22 Want deze zijn dagen der wraak, opdat alles vervuld worde, dat geschreven is.
23 Doch wee den bevruchten en den zogenden vrouwen in die dagen, want er zal grote nood zijn in het land, en toorn over dit volk.
24 En zij zullen vallen door de scherpte des zwaards, en gevankelijk weggevoerd worden onder alle volken; en Jeruzalem zal van de heidenen vertreden worden, totdat de tijden der heidenen vervuld zullen zijn.
25 En er zullen tekenen zijn in de zon, en maan, en sterren, en op de aarde benauwdheid der volken met twijfelmoedigheid, als de zee en watergolven groot geluid zullen geven;
26 En den mensen het hart zal bezwijken van vrees en verwachting der dingen, die het aardrijk zullen overkomen; want de krachten der hemelen zullen bewogen worden.
27 En alsdan zullen zij den Zoon des mensen zien komen in een wolk, met grote kracht en heerlijkheid.
28 Als nu deze dingen beginnen te geschieden, zo ziet omhoog, en heft uw hoofden opwaarts, omdat uw verlossing nabij is.
29 En Hij zeide tot hen een gelijkenis: Ziet den vijgeboom, en al de bomen.
30 Wanneer zij nu uitspruiten, en gij dat ziet, zo weet gij uit uzelven, dat de zomer nu nabij is.
31 Alzo ook gij, wanneer gij deze dingen zult zien geschieden, zo weet, dat het Koninkrijk Gods nabij is.
32 Voorwaar Ik zeg u, dat dit geslacht geenszins zal voorbijgaan, totdat alles zal geschied zijn.
33 De hemel en de aarde zullen voorbijgaan, maar Mijn woorden zullen geenszins voorbijgaan.

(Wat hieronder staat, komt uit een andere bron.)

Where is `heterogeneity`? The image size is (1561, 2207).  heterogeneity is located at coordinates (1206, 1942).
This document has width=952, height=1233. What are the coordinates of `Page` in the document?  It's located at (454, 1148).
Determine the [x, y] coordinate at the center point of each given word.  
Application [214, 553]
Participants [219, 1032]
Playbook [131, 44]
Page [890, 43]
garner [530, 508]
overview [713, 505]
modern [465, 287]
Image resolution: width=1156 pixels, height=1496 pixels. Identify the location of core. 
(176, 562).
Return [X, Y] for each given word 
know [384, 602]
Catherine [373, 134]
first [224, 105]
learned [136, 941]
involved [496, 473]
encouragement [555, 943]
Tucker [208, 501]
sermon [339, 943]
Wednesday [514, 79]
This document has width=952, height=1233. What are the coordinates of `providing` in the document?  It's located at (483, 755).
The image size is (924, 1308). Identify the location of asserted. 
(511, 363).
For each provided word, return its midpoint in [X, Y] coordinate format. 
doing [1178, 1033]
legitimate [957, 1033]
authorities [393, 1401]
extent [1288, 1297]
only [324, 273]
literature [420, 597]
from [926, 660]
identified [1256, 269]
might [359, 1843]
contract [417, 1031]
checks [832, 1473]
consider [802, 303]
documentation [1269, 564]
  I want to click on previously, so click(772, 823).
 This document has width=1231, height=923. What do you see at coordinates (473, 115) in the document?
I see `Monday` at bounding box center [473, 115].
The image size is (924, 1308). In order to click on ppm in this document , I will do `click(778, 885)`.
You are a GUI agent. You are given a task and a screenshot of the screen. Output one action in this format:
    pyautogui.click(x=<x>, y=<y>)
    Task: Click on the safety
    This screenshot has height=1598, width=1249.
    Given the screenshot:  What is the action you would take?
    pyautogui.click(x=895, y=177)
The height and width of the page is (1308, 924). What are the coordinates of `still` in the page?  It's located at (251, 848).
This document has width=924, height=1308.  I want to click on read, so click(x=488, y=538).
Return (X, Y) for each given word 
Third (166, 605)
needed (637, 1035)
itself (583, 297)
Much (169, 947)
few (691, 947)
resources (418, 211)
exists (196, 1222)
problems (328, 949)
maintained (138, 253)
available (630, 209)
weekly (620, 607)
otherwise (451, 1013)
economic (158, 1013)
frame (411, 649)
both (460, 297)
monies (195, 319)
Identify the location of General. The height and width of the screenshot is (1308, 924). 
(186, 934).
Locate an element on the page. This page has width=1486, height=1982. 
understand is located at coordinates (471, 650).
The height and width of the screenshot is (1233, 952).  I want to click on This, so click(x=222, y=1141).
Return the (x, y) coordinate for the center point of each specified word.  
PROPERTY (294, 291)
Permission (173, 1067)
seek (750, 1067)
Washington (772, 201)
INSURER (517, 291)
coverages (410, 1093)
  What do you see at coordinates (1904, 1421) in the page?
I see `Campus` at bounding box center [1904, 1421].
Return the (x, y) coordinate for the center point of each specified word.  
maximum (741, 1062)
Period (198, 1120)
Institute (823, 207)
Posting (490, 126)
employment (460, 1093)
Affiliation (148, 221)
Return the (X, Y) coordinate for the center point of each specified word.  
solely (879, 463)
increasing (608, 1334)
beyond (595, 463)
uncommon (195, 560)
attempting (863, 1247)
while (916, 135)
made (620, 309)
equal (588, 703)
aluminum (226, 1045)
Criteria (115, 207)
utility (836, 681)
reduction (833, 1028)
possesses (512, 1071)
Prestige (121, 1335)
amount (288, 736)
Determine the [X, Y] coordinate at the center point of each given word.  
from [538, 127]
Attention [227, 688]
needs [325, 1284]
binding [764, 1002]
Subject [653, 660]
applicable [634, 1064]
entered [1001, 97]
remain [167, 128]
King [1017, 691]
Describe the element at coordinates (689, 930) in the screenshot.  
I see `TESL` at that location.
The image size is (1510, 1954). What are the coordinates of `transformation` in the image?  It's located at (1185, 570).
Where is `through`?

34 En wacht uzelven, dat uw harten niet te eniger tijd bezwaard worden met brasserij en dronkenschap, en zorgvuldigheden dezes levens, en dat u die dag niet onvoorziens over kome.
35 Want gelijk een strik zal hij komen over al degenen, die op den gansen aardbodem gezeten zijn.
36 Waakt dan te aller tijd, biddende, dat gij moogt waardig geacht worden te ontvlieden al deze dingen, die geschieden zullen, en te staan voor den Zoon des mensen.
37 Des daags nu was Hij lerende in de tempel; maar des nachts ging Hij uit, en vernachtte op den berg, genaamd den Olijf berg.
38 En al het volk kwam des morgens vroeg tot Hem in den tempel, om Hem te horen.